O avanço e a adoção de uma nova tecnologia pelo mundo não costumam ser suave. Normalmente se dá em saltos intensos, que deixam para trás os países que não conseguem acompanhar a inovação do momento. Foi assim com a adoção dos teares mecanizados na virada do século 18 para o século 19, que levaram à primeira revolução industrial e à ascensão do Reino Unido como potência, foi assim com os computadores e a internet. Agora, o mundo está diante de uma nova mudança de paradigma tecnológico, talvez a mais importante desde a chegada da informática: os carros com motores elétricos.

A eletrificação avança rapidamente pelo mundo. No exterior – principalmente na Europa – diversas montadoras já determinaram que, nos próximos anos, todos os seus veículos vão sair de fábrica com baterias. Elas vão ocupar o lugar dos motores à explosão, movidos por derivados de petróleo. Os chineses também não perderam tempo, e estão não só apostando pesado na virada de matriz energética, como estão trazendo, a preços muito competitivos, seus veículos elétricos para o Brasil.

Mas por aqui, porém, diversos desafios se impõem para que a eletrificação ocorra com a velocidade que está sendo implantada nos países do Norte global. Um dos principais dilemas é o impacto potencial na mão de obra. A automação e a substituição de motores a combustão interna pelos elétricos têm o potencial de causar uma redução drástica postos de trabalho no setor, sejam empregos diretos, nas montadoras, sejam indiretos, na imensa rede de prestação de serviços, que vão de postos de gasolina e centros de trocas de óleo a oficinas mecânicas de bairro.

Isso revela outro problema de difícil resolução no Brasil: a infraestrutura deficiente. Para que uma pessoa viajando encare mais do que seis ou sete horas em um elétrico, ela vai precisar invariavelmente de abastecer a bateria. Mas o processo não é rápido como encher um tanque. Ele demanda algumas horas, o que pode causar um problema sério. Basta imaginar uma pessoa que chega em um eletroposto onde todos os carregadores estão ocupados. Além da espera que ela já teria pelo próprio carro, ela terá que aguardar que as pessoas que chegaram na frente concluam suas cargas, sendo que elas podem ter, também, acabado de iniciar o abastecimento.
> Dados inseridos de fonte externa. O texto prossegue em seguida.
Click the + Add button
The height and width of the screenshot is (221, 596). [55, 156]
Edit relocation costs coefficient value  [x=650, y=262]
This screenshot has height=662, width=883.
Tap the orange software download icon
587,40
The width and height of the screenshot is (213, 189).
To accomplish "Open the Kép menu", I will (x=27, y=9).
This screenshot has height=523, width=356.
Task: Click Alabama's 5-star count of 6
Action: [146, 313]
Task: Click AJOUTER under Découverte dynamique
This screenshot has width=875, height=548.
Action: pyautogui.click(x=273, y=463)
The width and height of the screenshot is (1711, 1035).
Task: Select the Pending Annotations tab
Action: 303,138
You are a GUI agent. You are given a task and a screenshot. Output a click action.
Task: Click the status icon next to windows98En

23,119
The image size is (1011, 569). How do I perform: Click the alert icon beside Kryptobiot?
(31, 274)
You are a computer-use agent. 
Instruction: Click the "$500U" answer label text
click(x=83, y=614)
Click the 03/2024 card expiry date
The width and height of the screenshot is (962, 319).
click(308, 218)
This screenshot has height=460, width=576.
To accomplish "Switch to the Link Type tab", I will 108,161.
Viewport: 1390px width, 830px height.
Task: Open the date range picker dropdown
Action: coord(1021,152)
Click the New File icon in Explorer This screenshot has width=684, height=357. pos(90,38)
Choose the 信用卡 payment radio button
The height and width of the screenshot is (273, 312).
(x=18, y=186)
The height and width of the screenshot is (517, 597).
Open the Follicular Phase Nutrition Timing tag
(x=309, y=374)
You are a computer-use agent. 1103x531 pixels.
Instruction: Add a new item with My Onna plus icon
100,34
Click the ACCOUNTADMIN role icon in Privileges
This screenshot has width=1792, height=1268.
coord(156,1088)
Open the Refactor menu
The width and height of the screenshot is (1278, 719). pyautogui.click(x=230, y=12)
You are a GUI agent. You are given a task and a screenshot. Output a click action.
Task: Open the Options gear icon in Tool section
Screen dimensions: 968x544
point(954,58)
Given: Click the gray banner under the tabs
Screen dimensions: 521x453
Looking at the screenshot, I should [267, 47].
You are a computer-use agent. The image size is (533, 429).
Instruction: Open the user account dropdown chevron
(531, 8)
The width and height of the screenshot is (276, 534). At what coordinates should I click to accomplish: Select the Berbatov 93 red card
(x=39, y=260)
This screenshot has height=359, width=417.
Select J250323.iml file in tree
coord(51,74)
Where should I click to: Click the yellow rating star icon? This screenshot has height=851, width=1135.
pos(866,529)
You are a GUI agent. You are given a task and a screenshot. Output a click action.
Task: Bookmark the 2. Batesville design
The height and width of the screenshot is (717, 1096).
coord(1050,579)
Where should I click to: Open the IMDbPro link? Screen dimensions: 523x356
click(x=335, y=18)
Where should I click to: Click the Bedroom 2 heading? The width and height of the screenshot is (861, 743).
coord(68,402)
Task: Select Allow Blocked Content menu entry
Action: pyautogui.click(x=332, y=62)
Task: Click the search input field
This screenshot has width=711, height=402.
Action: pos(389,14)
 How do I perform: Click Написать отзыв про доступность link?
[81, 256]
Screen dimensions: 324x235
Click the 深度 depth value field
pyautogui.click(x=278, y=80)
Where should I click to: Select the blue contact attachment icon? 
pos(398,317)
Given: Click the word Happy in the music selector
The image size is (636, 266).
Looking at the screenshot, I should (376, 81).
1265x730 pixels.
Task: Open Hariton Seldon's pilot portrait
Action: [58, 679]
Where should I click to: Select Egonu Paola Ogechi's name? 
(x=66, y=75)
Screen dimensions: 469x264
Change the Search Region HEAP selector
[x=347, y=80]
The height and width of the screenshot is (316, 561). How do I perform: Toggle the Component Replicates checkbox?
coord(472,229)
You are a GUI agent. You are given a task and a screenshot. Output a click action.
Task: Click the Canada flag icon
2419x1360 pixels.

Se nas estradas existe esse problema, nas casas brasileiras não é diferente. Quais são as garagens de imóveis que estão preparadas para uma adoção em massa dos carregadores? A situação, como se não bastasse, provavelmente, vai gerar discussões e brigas em condomínios, onde a energia elétrica dos estacionamentos costuma ser compartilhada, de uso comum.

Por isso, as grandes montadoras estão apostando que o Brasil ainda vai viver um momento de transição até a adoção do elétrico puro. Os híbridos, que têm o auxílio de um motor elétrico alimentado a bateria, mas também contam com um propulsor a explosão, estão sendo apresentados como esta solução intermediária. Faz sentido, pois aproveita a imensa produção nacional de etanol, que é um combustível renovável e consideravelmente mais limpo do que a gasolina e o diesel.

No entanto, é crucial reconhecer que essa abordagem deve ser apenas uma resposta temporária. Ao optar pelos híbridos, o Brasil ganha um tempo necessário para resolução de todos os problemas citados acima, mas arrisca perpetuar a dependência dos combustíveis fósseis, enquanto o resto do mundo avança rapidamente para a eletrificação total. É como se estivéssemos aceitando um compromisso pela metade, condenando-nos a seguir um caminho que, a longo prazo, pode se tornar obsoleto. Resta saber se o governo, as montadoras e, principalmente, os consumidores, vão entender os híbridos como um momento de transição rumo ao futuro totalmente elétrico da indústria automotiva global, ou se o Brasil vai, mais uma vez, perder o passo da história.